Emilio SalgariYo era una flaca esmirriadísima, de botas ortopédicas. Popular mientras no se tratara de la clase de deportes, ni de hacer equipos, pues entonces nadie me quería en su bando. No me quejo. Era yo incapaz de un buen saque en el volibol, le tenía miedo a la pelota de básquet, y era tan inepta para jugar, que cada vez que quería saltar la cuerda terminaba con la marca de la reata en el cachete. Los libros fueron –y son– la oportunidad de estar en lugares que me gustaban muchísimo más que un patio polvoriento, lleno de niños. El primer libro de Salgari que leí fue Los tigres de Malasia. Ah, los dayakos malvados que comían ollas de mariscos podridos con los sables mandao, especiales para decapitar, sobre las rodillas, mientras esperaban, apostados junto al río, a que pasara el Mariana, en el que viajaba el gallardo tigre de Mompracem, acompañado del flemático Yáñez. Los dayakos cortaban cabezas, las arenas movedizas devoraban a los descuidados, las flores carnívoras exhalaban su perfume de carroña, y yo me estremecía de horror. Sobre la cubierta del barco un derviche malvado resistía la tortura del agua que los tigres le hacían beber.

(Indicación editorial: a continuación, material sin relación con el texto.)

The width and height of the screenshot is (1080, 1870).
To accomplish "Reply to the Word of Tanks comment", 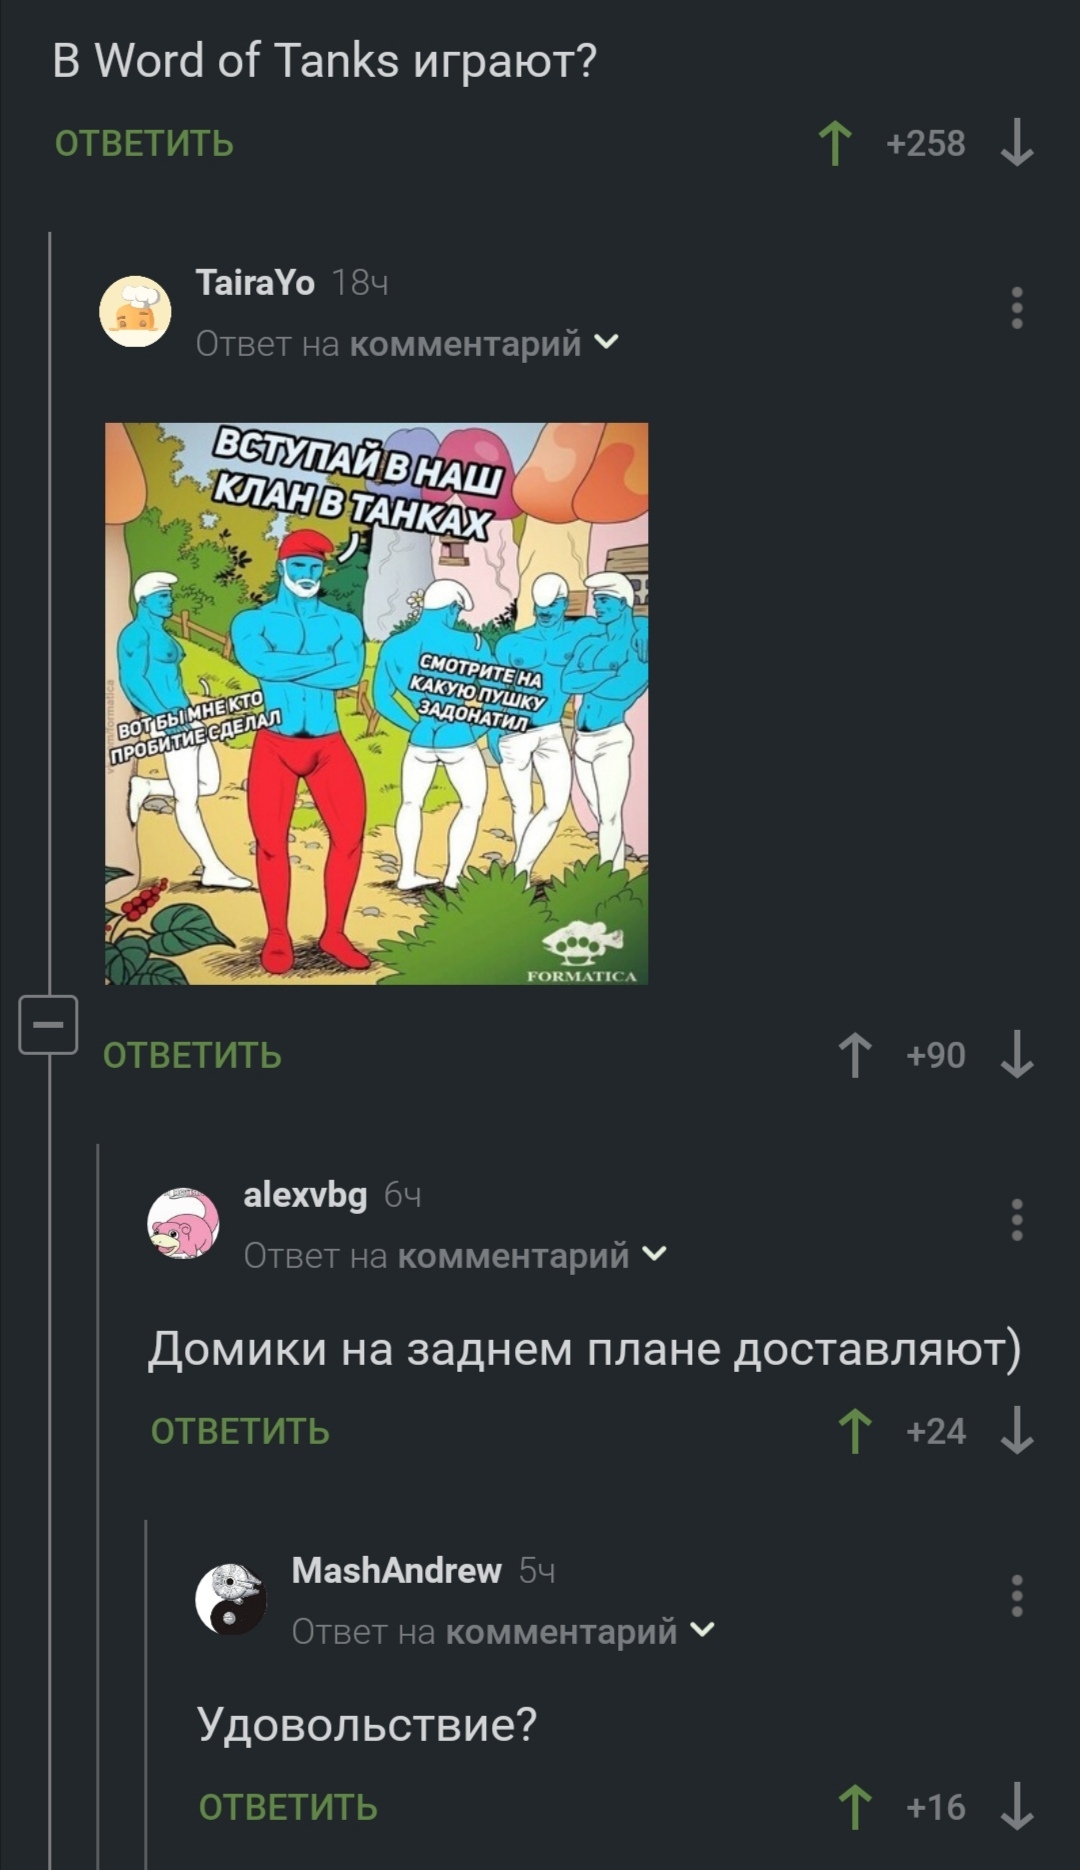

La panza del derviche se inflaba, el embudo seguía trasvasando el agua, los ojos del santón le daban vueltas en las órbitas. Yáñez fumaba pipa y daba clases de botánica al lector y a Giro Batol, el feo grumete con el que yo me identificaba (lo de feo lo dice Salgari, no yo). Sonaba el timbre: en trance, me encaminaba al salón con el libro en la mano. Lo acomodaba sobre mis piernas, bajo el pupitre, y seguía leyendo. Casi no recuerdo nada de ese año, sólo las aventuras de Sandokan. Reprobé, por supuesto, y hube de repetir. No me importó porque ya había descubierto a Dumas y en Los tres mosqueteros, Athos ampliaba y mejoraba la serenidad temeraria de Yáñez. Pero las lecciones salgarianas habían sido aprendidas. A saber: 1. Asia y el subcontinente Indio son lugares emocionantes. 2. El mundo es misterioso. 3. Muchos piratas son gentilhombres despechados. 4. Los libros son como boletos de avión, pero baratos. 5. Los dayakos de Borneo son gente proclive al asesinato y al canibalismo. 6. La lealtad es invaluable y la serenidad también.

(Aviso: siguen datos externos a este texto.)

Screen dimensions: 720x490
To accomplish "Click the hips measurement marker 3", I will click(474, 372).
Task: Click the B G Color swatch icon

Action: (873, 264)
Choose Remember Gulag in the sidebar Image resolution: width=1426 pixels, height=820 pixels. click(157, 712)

Seguí leyendo a Salgari a lo largo de mi infancia. Hace poco, mi amigo Juan me sugirió que reescribiéramos algunos tomos de Sandokan, convirtiendo a Yáñez, a Giro Batol y a Araña de Mar en los héroes. Al releer Sandokan me di cuenta de que sí, Sandokan es un egoísta y un disperso. Pero Salgari tenía razón en todo lo demás: el año pasado, en la revista Letras Libres vi un reportaje fotográfico de Philip Blenkinsop sobre los dayakos y la guerra que han declarado a los emigrantes madureses. Por ahí andan, mandao en mano, cortando las cabezas de sus paupérrimos e indefensos enemigos. Una imagen es especialmente terrible, aunque es la menos amenazante (hay otra en la que aparece una cabeza cortada): en ella el ejército indonesio rescata a un grupo de madureses que miran a la cámara con un gesto de miedo indescriptible. El pie de foto informa que, horas más tarde, el convoy fue atacado por dayakos. Sólo me falta concluir que la lealtad y la serenidad son invaluables. Y ojalá Salgari hubiera escrito cómo mantener la calma, porque tanto a él como a mí siempre nos ha faltado. Más tarde en la vida, saber de su suicidio me rompió el corazón.